Wednesday, January 23, 2013

Symptoms of Grief

I greatly underestimated the physical symptoms of grief. After my husband's death, I actually spend a lot of time, effort, and money going to different doctors to make sure I did not have another physical condition because I could not fathom that grief could do these crazy things to my body.

Symptoms of grief can actually start prior to your loved ones death; known as ANTICIPATORY GRIEF. For me, anticipatory grief manifested in my body getting stuck in fight or flight. This constant action of adrenaline and cortisol pumping through my veins caused me to start having panic attacks. If you have never had panic attacks, count yourself blessed.  You feel like you are dying. With my husband’s illness, I think I always thought deep down that I would know when he started his decline and was nearing the end of his life. In retrospect, my body knew Micah was dying before I did.

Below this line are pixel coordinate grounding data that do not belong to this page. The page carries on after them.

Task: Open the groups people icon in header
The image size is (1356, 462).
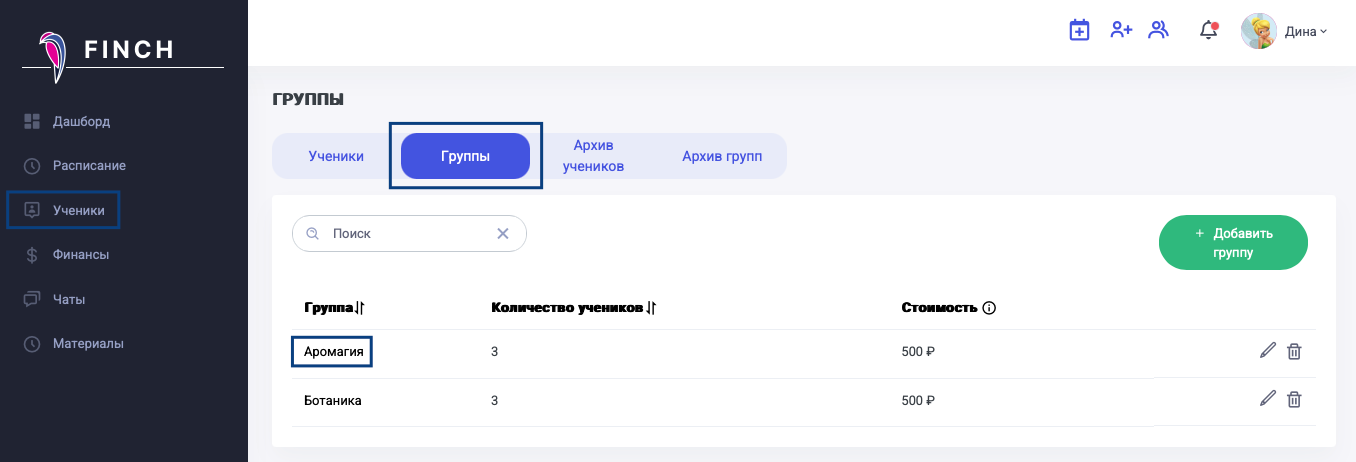Action: click(1158, 30)
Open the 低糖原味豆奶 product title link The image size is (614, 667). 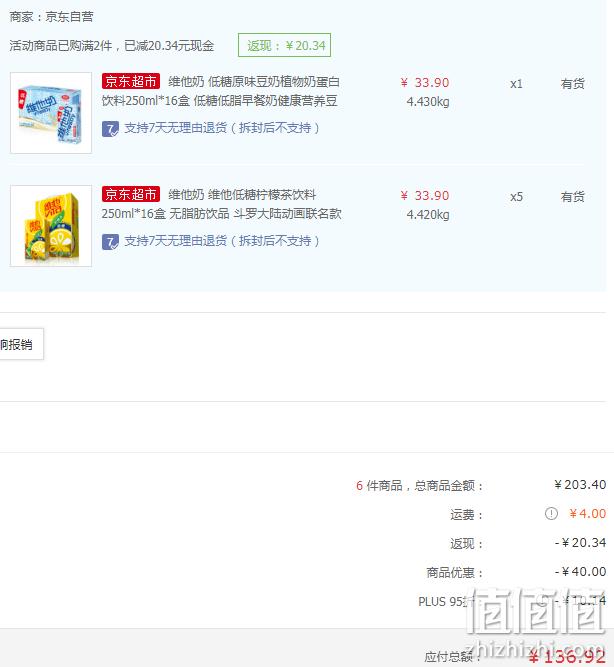pyautogui.click(x=220, y=91)
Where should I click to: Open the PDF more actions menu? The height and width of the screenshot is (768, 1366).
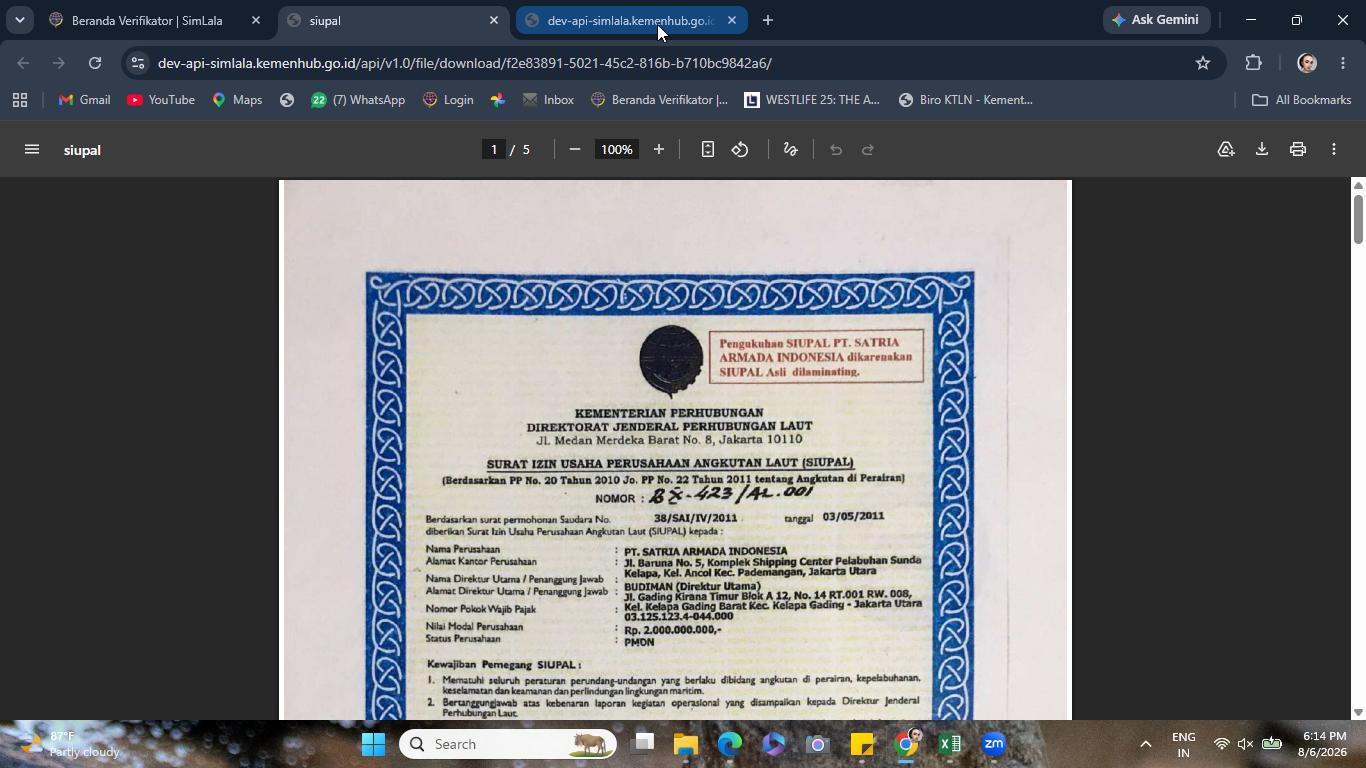1333,149
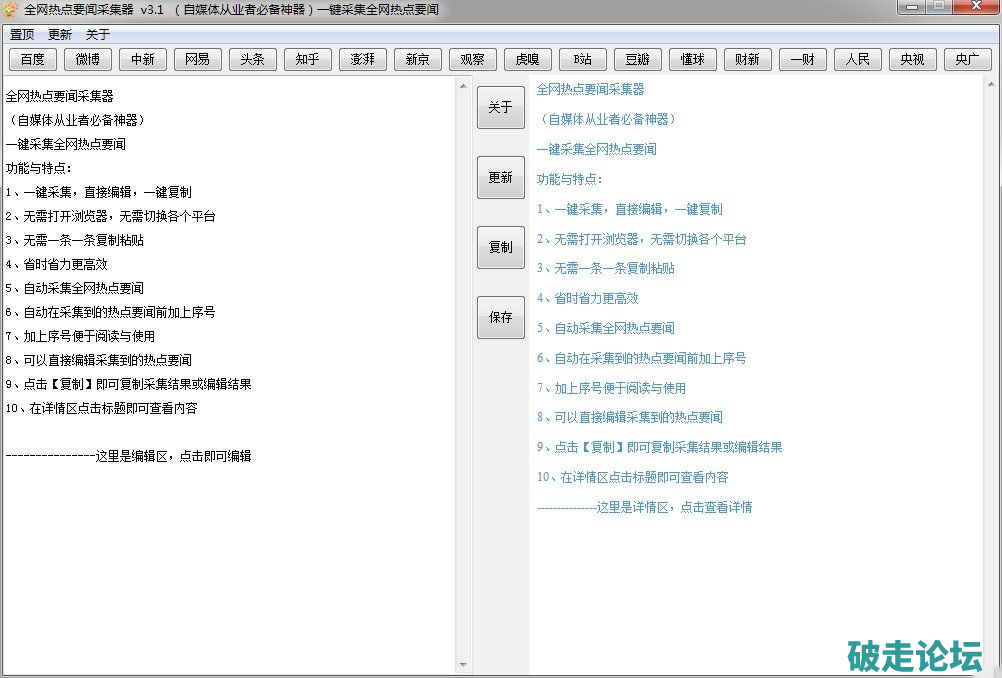1002x678 pixels.
Task: Click the 百度 source button
Action: click(33, 59)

Symptoms of grief include:

·       panic attacks
·       nausea
·       diarrhea
·       reflux
·       dramatic weight change (losing or gaining)
·       fatigue
·       achiness
·       foggy brain, dizziness
·       forgetfulness
·       working and short term memory issues
·       lack of concentration
·       hard time remembering people’s names
·       hard time sequencing tasks, or categorizing
·       depression
·       disturbed sleep/ night sweats
·       dry eyes or cloudy vision
·       irrational fears 

 All of my symptoms made it very hard to function let alone take care of 2 children. The best analogy I can give you is it was like having the stomach virus all night every night for 4 months and having to get up and take care of kids every day. There are several nights I can recall, that I could not even walk. I was crawling around on the floor picking up toys. I would ask God, “Please don’t leave me like this for the rest of my life. Heal me!” And God has been faithful to help me heal along this journey. If you are in the midst of grief, I know you feel like you will never climb up the mountain and feel joy again. Take heart my friend there is much more life out there for you. The journey to healing may be long, but you will get there.